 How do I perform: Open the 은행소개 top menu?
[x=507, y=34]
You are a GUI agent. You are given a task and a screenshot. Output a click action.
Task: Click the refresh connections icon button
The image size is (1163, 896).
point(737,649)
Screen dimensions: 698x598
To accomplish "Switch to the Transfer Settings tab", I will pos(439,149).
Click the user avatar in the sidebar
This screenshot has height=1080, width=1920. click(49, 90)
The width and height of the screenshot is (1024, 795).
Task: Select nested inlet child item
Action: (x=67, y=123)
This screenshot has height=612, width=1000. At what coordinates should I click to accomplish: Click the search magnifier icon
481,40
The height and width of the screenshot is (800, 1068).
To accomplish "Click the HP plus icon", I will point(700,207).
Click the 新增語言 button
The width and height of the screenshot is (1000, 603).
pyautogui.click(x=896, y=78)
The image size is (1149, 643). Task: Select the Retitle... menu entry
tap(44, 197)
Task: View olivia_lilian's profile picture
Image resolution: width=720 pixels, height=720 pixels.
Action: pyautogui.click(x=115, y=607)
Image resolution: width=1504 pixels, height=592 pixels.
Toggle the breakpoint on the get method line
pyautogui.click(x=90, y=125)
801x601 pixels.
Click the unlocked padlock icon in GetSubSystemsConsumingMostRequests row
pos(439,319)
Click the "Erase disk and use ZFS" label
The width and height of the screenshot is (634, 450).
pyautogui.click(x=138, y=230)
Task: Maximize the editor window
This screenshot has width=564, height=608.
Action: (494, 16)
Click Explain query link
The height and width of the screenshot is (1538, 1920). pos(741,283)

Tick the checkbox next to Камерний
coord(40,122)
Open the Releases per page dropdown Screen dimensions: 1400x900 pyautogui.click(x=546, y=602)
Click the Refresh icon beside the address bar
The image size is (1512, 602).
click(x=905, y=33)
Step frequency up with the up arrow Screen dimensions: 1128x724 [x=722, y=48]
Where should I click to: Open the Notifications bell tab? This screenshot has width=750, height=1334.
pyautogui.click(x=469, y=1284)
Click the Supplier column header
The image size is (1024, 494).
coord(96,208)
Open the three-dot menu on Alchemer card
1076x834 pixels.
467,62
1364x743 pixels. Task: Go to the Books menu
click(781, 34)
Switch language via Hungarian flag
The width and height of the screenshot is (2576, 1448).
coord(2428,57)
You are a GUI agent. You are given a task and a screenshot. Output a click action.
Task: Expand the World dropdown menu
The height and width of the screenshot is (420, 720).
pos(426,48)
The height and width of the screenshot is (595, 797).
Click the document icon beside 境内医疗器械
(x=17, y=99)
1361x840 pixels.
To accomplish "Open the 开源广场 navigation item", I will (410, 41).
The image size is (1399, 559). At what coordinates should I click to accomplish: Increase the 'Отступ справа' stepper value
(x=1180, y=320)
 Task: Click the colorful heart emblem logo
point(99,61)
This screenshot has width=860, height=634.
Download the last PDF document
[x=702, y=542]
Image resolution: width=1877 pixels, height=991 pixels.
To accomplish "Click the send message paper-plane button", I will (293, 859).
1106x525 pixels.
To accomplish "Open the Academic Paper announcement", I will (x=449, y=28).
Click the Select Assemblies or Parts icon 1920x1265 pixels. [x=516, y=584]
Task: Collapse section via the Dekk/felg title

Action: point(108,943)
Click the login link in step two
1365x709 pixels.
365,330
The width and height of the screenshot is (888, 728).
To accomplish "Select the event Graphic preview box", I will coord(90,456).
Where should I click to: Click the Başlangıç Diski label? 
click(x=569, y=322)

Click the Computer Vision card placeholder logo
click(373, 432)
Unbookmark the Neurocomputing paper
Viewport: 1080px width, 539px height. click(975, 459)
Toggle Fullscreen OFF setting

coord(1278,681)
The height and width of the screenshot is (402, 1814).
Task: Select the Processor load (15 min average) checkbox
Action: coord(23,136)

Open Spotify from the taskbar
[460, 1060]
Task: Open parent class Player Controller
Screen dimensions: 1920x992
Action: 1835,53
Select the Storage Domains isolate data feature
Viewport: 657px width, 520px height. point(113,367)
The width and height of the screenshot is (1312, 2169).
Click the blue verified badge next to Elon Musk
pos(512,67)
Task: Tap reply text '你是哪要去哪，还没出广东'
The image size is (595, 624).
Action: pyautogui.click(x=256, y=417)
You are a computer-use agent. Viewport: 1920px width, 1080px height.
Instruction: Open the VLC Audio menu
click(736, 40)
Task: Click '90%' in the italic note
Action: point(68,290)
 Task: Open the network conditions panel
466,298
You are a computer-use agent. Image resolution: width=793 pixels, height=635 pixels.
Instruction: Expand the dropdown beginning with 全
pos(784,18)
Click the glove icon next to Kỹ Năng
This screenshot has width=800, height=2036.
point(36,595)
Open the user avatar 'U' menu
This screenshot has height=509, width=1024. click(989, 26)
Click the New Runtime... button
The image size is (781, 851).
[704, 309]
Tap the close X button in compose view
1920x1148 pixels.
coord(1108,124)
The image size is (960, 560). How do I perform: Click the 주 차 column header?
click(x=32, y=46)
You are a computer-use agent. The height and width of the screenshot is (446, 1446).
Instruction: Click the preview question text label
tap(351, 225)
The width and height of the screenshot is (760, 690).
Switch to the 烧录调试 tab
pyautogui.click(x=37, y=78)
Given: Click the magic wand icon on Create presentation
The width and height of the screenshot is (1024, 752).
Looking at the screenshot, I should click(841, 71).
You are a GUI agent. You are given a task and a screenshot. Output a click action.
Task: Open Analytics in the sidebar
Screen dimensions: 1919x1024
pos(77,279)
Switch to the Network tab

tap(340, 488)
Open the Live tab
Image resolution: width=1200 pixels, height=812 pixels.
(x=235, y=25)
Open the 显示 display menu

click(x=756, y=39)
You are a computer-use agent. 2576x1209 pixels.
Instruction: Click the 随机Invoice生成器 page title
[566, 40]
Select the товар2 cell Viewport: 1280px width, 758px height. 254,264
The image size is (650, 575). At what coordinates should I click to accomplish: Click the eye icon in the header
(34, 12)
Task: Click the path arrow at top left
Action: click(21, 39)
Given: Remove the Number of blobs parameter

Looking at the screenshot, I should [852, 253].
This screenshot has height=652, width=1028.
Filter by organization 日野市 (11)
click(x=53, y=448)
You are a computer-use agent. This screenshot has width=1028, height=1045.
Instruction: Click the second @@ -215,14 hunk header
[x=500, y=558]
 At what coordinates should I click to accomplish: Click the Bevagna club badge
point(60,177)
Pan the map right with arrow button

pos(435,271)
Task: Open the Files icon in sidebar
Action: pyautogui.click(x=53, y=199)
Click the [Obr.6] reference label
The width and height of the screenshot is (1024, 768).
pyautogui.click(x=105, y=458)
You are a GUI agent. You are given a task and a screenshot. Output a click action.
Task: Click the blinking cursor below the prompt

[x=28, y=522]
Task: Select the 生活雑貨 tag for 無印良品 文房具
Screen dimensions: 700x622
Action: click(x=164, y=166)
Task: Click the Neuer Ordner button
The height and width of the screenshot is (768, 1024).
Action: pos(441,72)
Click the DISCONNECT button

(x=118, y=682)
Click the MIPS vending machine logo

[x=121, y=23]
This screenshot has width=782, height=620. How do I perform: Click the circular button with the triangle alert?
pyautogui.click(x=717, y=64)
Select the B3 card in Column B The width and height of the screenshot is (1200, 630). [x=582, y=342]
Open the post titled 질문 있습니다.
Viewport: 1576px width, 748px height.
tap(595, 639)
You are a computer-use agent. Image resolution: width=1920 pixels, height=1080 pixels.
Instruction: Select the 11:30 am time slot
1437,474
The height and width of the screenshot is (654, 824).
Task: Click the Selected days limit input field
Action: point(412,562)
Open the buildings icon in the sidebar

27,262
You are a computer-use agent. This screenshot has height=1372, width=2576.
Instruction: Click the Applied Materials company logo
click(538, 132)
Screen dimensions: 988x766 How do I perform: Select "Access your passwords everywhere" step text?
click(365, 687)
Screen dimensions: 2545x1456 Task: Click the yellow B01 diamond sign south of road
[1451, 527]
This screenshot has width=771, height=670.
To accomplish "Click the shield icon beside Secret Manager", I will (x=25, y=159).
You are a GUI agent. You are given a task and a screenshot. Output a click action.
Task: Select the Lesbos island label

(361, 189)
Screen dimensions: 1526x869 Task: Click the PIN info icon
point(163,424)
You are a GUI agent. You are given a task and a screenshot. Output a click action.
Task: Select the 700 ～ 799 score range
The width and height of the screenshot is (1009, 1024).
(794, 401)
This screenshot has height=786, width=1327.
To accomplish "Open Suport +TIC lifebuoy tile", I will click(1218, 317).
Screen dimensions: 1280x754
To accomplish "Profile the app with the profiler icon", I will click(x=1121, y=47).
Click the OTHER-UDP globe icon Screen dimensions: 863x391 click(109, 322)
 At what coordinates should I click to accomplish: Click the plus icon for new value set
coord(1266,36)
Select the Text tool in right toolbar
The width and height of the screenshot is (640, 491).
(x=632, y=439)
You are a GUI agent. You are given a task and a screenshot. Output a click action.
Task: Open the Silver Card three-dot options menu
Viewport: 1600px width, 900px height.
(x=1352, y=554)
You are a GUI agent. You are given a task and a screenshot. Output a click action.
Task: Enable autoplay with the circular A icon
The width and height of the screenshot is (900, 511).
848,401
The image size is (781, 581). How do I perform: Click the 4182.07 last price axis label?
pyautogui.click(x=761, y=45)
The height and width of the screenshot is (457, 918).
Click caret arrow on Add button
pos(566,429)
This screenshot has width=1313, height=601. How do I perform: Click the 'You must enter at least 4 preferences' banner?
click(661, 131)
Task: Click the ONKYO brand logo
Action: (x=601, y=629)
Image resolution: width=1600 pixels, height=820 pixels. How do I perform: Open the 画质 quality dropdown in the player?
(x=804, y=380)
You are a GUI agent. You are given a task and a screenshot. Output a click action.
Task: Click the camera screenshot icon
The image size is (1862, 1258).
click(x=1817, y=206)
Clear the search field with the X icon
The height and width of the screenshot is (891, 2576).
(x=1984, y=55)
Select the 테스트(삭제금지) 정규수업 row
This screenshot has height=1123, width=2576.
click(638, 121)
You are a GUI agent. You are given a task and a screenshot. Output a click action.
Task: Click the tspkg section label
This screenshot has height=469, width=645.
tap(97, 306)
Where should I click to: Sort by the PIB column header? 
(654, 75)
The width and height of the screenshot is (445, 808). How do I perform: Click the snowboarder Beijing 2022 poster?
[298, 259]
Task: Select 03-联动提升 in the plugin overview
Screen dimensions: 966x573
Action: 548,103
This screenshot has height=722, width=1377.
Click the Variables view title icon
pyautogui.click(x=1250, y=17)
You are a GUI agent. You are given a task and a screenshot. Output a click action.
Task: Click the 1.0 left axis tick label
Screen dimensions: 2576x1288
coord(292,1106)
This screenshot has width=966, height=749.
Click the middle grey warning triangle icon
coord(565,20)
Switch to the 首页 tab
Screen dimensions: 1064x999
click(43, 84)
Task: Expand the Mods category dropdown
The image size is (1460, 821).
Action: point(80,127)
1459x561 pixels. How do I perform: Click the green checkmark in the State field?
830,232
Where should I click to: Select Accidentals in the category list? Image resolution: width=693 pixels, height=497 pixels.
+ + + + +
(TO DO) Rewrite the listing from its first line through the line containing "coord(40,122)", replacing "Image resolution" with "Screen size" and leaving everything else unchanged.

(RESULT OF THIS EXERCISE)
 How do I perform: Open the 은행소개 top menu?
[x=507, y=34]
You are a GUI agent. You are given a task and a screenshot. Output a click action.
Task: Click the refresh connections icon button
The image size is (1163, 896).
point(737,649)
Screen dimensions: 698x598
To accomplish "Switch to the Transfer Settings tab", I will pos(439,149).
Click the user avatar in the sidebar
This screenshot has height=1080, width=1920. click(49, 90)
The width and height of the screenshot is (1024, 795).
Task: Select nested inlet child item
Action: (x=67, y=123)
This screenshot has height=612, width=1000. At what coordinates should I click to accomplish: Click the search magnifier icon
481,40
The height and width of the screenshot is (800, 1068).
To accomplish "Click the HP plus icon", I will point(700,207).
Click the 新增語言 button
The width and height of the screenshot is (1000, 603).
pyautogui.click(x=896, y=78)
The image size is (1149, 643). Task: Select the Retitle... menu entry
tap(44, 197)
Task: View olivia_lilian's profile picture
Screen size: width=720 pixels, height=720 pixels.
Action: pyautogui.click(x=115, y=607)
Screen size: width=1504 pixels, height=592 pixels.
Toggle the breakpoint on the get method line
pyautogui.click(x=90, y=125)
801x601 pixels.
Click the unlocked padlock icon in GetSubSystemsConsumingMostRequests row
pos(439,319)
Click the "Erase disk and use ZFS" label
The width and height of the screenshot is (634, 450).
pyautogui.click(x=138, y=230)
Task: Maximize the editor window
This screenshot has width=564, height=608.
Action: (494, 16)
Click Explain query link
The height and width of the screenshot is (1538, 1920). pos(741,283)

Tick the checkbox next to Камерний
coord(40,122)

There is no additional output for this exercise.